[Datensätze zum Auffinden angezeigter Elemente]
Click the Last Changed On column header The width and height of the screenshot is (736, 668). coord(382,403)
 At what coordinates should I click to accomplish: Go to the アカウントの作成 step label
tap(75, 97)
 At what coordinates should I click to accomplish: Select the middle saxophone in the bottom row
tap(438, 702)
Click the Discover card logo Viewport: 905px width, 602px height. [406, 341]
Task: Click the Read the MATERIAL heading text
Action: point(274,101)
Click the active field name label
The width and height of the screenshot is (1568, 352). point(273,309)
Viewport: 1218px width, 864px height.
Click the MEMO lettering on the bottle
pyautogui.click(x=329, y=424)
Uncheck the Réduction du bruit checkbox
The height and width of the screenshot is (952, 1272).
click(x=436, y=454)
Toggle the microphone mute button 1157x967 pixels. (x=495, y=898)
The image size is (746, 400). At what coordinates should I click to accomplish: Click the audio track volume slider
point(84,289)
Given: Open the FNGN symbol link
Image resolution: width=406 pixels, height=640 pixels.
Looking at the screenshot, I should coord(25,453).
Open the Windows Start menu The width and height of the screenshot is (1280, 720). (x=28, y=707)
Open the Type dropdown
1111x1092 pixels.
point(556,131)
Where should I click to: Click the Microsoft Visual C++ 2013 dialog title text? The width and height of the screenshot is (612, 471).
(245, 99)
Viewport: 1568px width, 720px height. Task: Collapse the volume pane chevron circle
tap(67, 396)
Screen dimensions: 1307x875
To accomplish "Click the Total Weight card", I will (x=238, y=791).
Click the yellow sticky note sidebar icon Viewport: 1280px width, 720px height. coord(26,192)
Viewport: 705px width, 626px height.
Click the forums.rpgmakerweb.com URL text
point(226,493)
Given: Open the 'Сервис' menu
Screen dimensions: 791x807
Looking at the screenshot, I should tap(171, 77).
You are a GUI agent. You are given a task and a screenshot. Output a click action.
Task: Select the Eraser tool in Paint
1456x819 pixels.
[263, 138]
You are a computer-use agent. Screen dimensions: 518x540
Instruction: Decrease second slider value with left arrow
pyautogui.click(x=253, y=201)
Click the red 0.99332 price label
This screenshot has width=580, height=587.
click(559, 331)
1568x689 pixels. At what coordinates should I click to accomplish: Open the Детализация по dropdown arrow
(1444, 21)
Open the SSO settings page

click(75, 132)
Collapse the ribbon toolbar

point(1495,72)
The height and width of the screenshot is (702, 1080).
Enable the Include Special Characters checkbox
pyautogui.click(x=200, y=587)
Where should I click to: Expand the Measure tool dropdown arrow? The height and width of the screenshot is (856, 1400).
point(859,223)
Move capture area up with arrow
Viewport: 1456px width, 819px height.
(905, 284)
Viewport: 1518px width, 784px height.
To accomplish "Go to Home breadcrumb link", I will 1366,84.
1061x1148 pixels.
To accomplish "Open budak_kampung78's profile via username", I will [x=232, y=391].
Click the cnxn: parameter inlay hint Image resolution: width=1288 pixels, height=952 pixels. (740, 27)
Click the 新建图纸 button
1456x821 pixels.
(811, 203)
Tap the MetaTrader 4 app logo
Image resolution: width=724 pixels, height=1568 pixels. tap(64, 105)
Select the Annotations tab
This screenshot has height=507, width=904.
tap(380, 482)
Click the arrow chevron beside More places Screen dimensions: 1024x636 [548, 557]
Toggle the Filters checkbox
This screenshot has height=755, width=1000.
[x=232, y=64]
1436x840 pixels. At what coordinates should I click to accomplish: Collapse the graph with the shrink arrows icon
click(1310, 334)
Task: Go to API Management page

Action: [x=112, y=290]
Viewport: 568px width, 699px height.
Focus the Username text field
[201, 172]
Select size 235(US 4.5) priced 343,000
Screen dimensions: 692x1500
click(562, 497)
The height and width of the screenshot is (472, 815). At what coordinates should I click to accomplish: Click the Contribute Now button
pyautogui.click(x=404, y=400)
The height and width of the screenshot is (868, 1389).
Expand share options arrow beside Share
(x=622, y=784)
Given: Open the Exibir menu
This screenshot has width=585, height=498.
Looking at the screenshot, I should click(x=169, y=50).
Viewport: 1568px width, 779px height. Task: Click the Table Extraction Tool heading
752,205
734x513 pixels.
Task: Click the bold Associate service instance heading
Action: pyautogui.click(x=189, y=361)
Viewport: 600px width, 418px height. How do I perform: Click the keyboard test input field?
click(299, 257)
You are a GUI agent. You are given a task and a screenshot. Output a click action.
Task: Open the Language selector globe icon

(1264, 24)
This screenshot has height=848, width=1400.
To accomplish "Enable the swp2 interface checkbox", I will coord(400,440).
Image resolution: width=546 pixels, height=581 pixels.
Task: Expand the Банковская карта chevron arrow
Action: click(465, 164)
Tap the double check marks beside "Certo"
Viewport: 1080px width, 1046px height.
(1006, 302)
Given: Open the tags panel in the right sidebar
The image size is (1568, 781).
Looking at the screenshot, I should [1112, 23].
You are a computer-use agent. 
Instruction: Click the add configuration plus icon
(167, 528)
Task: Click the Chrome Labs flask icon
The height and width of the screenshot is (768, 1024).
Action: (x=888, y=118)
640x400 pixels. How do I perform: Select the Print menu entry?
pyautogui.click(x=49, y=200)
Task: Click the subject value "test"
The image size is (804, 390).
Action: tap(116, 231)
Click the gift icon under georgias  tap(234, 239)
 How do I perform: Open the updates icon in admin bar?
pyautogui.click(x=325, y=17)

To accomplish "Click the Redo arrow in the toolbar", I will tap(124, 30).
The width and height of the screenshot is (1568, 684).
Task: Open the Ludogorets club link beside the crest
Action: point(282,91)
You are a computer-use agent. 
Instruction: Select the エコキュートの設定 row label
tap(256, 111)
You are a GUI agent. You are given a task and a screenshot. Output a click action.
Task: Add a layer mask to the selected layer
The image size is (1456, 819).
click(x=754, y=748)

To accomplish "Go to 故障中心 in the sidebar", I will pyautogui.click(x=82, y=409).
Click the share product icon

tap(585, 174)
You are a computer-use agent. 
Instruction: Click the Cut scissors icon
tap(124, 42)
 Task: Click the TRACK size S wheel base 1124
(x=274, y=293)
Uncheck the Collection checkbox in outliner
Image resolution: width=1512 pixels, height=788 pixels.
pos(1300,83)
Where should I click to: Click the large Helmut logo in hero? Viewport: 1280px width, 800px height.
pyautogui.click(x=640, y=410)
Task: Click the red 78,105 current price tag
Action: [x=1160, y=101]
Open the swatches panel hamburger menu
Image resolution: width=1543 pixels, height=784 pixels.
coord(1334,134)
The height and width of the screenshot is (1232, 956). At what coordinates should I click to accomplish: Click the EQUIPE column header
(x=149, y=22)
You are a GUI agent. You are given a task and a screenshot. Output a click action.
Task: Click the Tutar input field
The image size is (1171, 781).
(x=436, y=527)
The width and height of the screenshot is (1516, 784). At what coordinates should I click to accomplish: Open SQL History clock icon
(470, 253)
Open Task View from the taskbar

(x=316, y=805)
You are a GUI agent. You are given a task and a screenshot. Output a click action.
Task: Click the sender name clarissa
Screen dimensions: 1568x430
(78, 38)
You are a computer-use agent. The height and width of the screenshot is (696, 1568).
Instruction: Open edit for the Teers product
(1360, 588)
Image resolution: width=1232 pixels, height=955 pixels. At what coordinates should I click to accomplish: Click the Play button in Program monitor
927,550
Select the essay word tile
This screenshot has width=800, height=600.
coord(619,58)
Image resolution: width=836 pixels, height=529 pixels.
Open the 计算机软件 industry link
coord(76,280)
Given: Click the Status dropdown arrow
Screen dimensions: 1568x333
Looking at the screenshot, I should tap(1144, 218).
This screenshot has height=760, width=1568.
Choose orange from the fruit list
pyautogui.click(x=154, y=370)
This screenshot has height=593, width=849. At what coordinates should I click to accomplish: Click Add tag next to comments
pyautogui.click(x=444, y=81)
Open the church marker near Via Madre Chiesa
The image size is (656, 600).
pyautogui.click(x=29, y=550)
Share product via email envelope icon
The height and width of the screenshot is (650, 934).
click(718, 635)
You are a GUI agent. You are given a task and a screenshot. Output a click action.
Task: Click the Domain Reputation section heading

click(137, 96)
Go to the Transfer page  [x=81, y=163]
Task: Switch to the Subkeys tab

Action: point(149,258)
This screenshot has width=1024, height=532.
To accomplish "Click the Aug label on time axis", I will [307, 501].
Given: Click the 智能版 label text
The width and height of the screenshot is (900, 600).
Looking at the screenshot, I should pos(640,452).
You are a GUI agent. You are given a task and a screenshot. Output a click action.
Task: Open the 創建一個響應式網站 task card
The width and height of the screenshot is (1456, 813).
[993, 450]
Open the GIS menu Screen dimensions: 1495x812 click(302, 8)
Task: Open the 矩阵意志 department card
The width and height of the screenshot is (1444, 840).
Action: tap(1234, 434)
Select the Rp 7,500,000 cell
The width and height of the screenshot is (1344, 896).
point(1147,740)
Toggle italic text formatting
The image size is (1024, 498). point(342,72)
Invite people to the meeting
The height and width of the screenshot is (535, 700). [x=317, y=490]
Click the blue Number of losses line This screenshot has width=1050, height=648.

Ziel: Geben Sie aus der obigen Auflistung alles von der Zeile mit „Viewport: 1218px width, 864px height.“ bis hinunter zur Zeile mit „Looking at the screenshot, I should coord(25,453).“ unverändert wieder, beide Zeilen eingeschlossen.

Endgültige Antwort:
Viewport: 1218px width, 864px height.
Click the MEMO lettering on the bottle
pyautogui.click(x=329, y=424)
Uncheck the Réduction du bruit checkbox
The height and width of the screenshot is (952, 1272).
click(x=436, y=454)
Toggle the microphone mute button 1157x967 pixels. (x=495, y=898)
The image size is (746, 400). At what coordinates should I click to accomplish: Click the audio track volume slider
point(84,289)
Given: Open the FNGN symbol link
Image resolution: width=406 pixels, height=640 pixels.
Looking at the screenshot, I should coord(25,453).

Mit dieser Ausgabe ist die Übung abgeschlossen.